In the following example, the subscripts “T” in the middle have a different height. It seems typst aligns the bottom of the letter “C” (the blue line), but it really looks weird when the “T” letters are not aligned.

Is this wanted behavior, that attachments change their position when adding other attachments?

Code to reproduce:

#import "@preview/mannot:0.3.0": markul

#set text(
  font: "New Computer Modern",
  size: 100pt
)
#show math.equation: block.with(stroke: 1pt + red)
$
  #markul($$, outset: (bottom: 2.7pt, right: 4em), stroke: 1pt + blue)
  attach(C, bl: upright(T), br: upright(T))
  #h(-0.16em)
  attach(C, bl: upright(T), br: upright(T), tr: and)
$

Hi, welcome to the forum!

I guess this is intentional. It avoids the superscript and subscript from covering each other.
In LaTeX (with the font Computer Modern, not new), the effect is even more visible:

C_T C^a_T C^g_T

With that said, you can use Hide Function – Typst Documentation to make them aligned.

#import "@preview/mannot:0.3.0": markul

#set text(
  font: "New Computer Modern",
  size: 100pt,
)
#show math.equation: block.with(stroke: 1pt + red)
$
  #markul($$, outset: (bottom: 2.7pt, right: 4em), stroke: 1pt + blue)
  attach(C, bl: upright(T), br: upright(T), tr: #hide(sym.and)) // 👈 Here
  #h(-0.16em)
  attach(C, bl: upright(T), br: upright(T), tr: and)
$

1 Like

thank you for your extensive reply.

I did not know that LaTeX does this the same way. But I guess it makes sense that way.

Also thank you for the suggestion. I thought of using the Place Function, but it was hard to make it perfectly aligned. The solution with the hide function seems better.
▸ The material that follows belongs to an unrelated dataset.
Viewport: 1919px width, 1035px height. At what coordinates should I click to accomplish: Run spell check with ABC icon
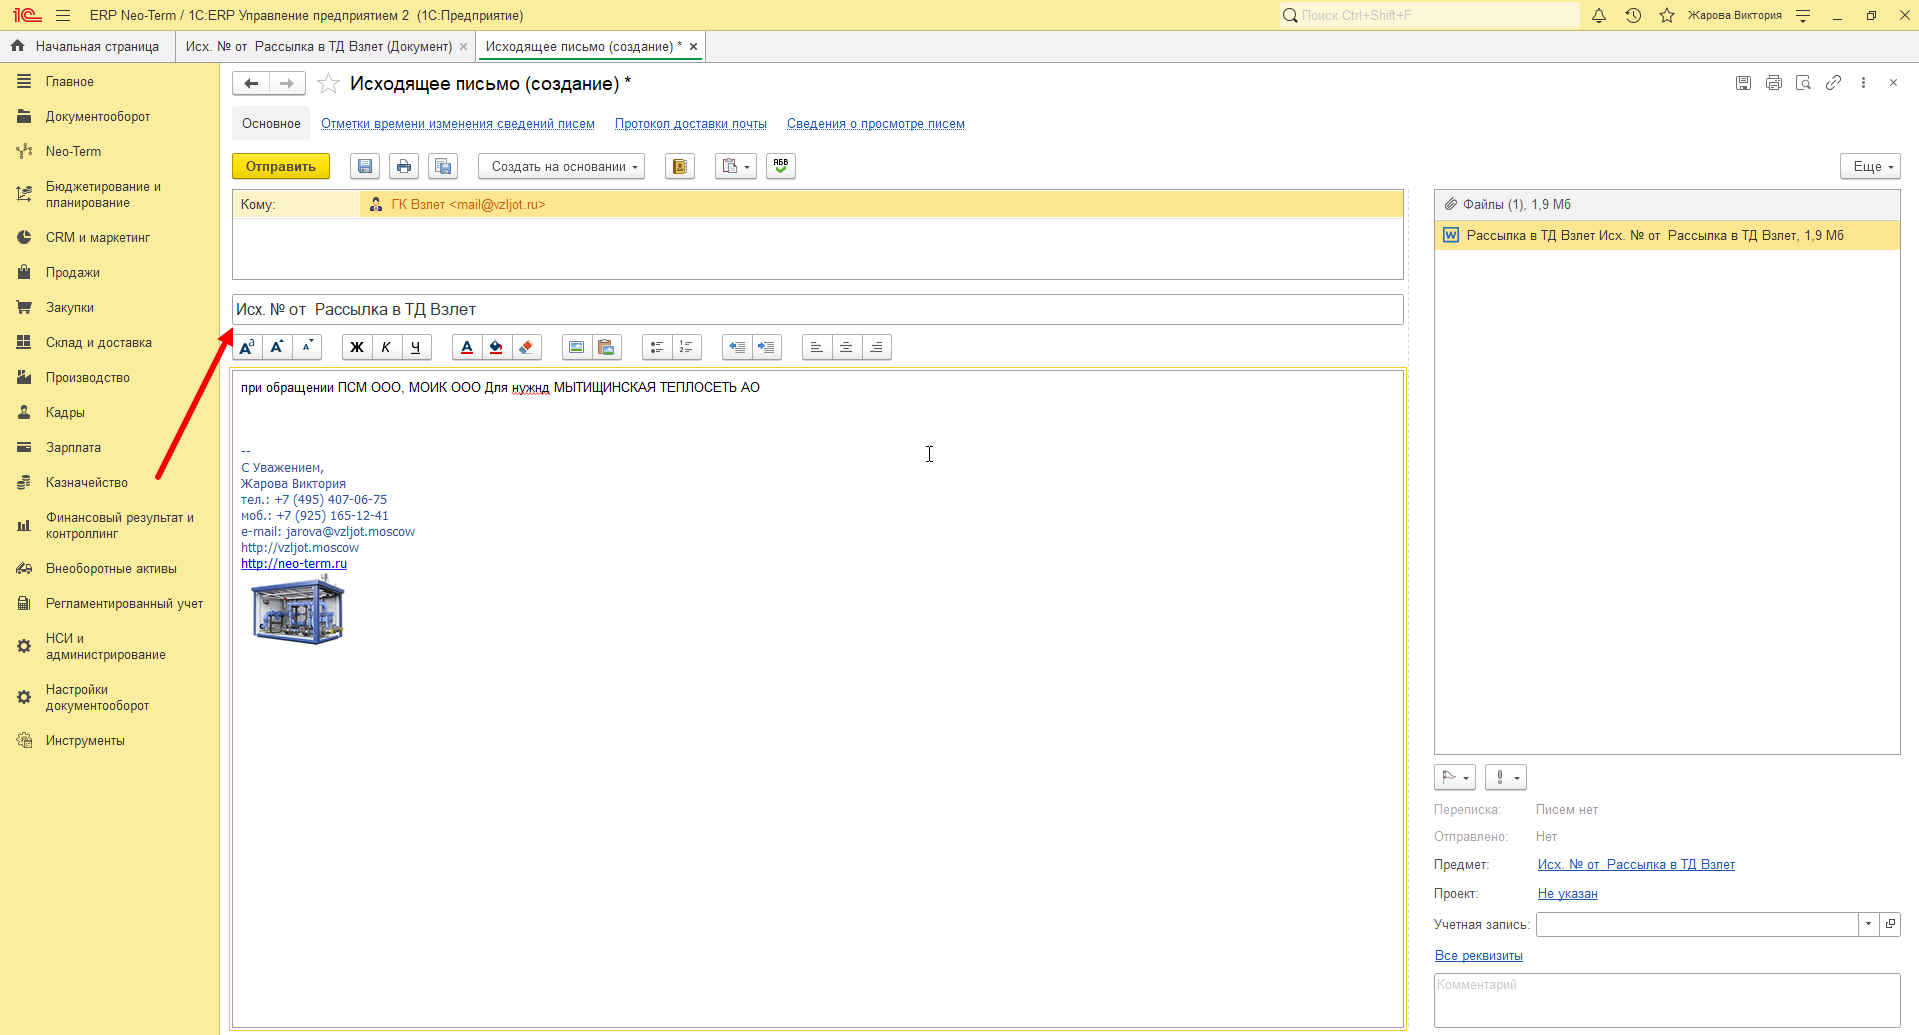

The only problem is that I have to adjust every equation by hand :slightly_frowning_face: but this is fine for me

1 Like

Depending on your use case, you can do let attach = math.attach.with(tr: hide($and$)) and then use this override everywhere.

this is also a good suggestion, but a global override has side effects like turning the following equation


into

Maybe one can come up with a more sophisticated version, but I think it requires iterating the whole equation for attach functions and inserting hidden elements depending on the context. Just overwriting attach leads to side effects. E.g. also when having nested attach calls

Thus, not fitting the use case. But also this can be reverted with let attach = math.attach, or by defining the override inside a narrower nested scope.